U.S. organization for the deaf-blind

The Helen Keller National Center for Deaf-Blind Youths and Adults (also known as the Helen Keller National Center or HKNC) is a foundation in the United States that provides services for individuals who, like Helen Keller, are both blind and deaf.

== Description ==
Authorized by an Act of Congress in 1967, the Center provides nationwide services for people who are deaf-blind according to the definition of deaf-blindness in the Helen Keller Act. It operates a residential rehabilitation and training facility at its headquarters in Sands Point, New York, which opened in 1976, and a system of ten regional field offices, also supporting families and professional carers. In 2010 the Center served 72 adult training clients and specialized short term training for 26 clients; in addition the regional programs served 1,478 consumers, 441 families, and 881 organizations.

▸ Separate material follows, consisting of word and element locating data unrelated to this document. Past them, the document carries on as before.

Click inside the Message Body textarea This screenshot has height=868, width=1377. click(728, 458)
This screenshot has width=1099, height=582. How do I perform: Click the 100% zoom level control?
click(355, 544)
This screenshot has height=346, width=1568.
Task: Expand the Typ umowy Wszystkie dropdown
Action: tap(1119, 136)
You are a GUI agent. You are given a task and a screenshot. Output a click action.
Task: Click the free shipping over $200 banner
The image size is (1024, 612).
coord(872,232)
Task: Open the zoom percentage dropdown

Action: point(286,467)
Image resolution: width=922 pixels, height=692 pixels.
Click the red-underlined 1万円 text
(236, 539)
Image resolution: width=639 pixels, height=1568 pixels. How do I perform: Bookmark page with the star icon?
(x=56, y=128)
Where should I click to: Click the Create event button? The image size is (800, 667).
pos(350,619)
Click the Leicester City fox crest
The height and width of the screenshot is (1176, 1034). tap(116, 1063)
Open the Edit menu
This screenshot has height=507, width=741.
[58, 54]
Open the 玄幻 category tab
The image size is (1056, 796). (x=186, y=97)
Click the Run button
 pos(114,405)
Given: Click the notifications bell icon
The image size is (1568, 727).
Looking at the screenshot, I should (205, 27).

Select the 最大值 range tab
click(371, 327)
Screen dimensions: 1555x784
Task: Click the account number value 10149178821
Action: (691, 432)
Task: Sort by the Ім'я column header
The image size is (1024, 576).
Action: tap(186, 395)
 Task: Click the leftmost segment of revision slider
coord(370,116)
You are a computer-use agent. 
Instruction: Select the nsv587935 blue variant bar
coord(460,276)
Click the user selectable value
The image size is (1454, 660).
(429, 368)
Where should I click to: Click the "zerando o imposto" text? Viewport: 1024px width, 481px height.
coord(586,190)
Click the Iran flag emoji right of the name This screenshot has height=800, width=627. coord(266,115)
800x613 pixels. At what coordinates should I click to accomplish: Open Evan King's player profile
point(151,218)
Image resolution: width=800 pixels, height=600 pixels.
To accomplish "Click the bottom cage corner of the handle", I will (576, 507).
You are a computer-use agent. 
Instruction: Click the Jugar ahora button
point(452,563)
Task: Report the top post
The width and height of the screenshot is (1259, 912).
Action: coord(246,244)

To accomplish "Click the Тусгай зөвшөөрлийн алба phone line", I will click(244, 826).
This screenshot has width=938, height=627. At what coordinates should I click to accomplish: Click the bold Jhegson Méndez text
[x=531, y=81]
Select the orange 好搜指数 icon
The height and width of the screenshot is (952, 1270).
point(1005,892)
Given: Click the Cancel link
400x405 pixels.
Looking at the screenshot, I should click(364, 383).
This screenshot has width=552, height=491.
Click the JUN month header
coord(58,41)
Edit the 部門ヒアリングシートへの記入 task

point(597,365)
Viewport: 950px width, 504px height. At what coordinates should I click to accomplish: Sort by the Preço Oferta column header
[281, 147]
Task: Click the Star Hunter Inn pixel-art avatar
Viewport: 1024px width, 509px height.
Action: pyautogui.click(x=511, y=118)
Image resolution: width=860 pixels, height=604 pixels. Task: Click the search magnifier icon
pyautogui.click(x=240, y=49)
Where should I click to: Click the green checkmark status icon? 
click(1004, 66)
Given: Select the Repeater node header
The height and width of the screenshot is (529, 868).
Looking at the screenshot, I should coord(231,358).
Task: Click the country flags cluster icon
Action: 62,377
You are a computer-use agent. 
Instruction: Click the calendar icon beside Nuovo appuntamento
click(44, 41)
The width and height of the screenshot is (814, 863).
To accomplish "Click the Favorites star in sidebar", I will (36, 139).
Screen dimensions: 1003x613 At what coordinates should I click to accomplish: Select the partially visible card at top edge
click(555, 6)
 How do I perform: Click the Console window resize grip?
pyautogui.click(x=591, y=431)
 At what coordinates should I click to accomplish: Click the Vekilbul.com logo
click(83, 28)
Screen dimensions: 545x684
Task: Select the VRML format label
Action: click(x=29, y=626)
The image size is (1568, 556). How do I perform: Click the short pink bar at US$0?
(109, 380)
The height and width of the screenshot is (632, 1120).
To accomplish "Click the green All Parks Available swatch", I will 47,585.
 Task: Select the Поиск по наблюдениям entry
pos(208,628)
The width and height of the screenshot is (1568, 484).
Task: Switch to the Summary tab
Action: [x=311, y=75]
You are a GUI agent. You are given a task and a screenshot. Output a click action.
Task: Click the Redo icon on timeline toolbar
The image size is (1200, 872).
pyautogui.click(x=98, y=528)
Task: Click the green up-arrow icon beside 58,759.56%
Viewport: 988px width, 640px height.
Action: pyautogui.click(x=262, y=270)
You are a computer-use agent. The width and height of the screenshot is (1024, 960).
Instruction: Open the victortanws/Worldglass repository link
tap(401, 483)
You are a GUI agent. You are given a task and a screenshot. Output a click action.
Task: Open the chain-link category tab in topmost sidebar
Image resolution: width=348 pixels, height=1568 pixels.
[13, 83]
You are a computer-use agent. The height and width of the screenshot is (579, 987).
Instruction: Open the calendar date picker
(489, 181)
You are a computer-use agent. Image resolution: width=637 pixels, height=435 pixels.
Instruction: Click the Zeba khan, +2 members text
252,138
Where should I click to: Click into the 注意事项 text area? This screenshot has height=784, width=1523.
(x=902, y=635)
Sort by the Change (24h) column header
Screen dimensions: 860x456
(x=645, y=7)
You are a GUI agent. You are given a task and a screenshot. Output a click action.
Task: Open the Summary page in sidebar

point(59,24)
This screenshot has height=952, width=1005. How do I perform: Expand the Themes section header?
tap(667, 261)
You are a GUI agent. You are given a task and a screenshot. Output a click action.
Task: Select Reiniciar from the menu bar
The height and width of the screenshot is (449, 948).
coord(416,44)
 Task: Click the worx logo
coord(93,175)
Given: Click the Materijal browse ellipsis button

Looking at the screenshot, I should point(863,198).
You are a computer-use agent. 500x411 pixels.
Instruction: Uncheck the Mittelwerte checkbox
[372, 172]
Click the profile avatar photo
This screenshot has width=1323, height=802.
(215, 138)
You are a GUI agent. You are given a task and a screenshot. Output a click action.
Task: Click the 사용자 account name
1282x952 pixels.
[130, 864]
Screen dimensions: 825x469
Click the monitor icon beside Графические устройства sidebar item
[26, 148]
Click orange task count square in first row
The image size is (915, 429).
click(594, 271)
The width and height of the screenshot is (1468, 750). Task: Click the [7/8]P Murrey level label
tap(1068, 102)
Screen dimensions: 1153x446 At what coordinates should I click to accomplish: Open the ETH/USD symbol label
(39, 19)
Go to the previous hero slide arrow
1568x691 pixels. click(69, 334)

The organization provides independent living skills training, referral, employment training, counseling, and transition assistance for individuals well as technical assistance and training for service providers. There is an international internship program for professionals.

The Center is funded in part by the Rehabilitation Services Administration of the U.S. Department of Education. In 2001, federal government provided $8.5 million a year of the $11 million annual operating costs. Congressional findings were that the Center "is a vital national resource for meeting the needs of individuals who are deaf-blind and no State currently has the facilities or personnel to meet such needs".

There are about 70,000 deaf-blind people in the United States. Most have Usher syndrome, a congenital disorder in which the individual is born deaf and there is loss of sight by adolescence. Federal law mandates that individual states take responsibility for education until the age of 16, after which the Center takes over.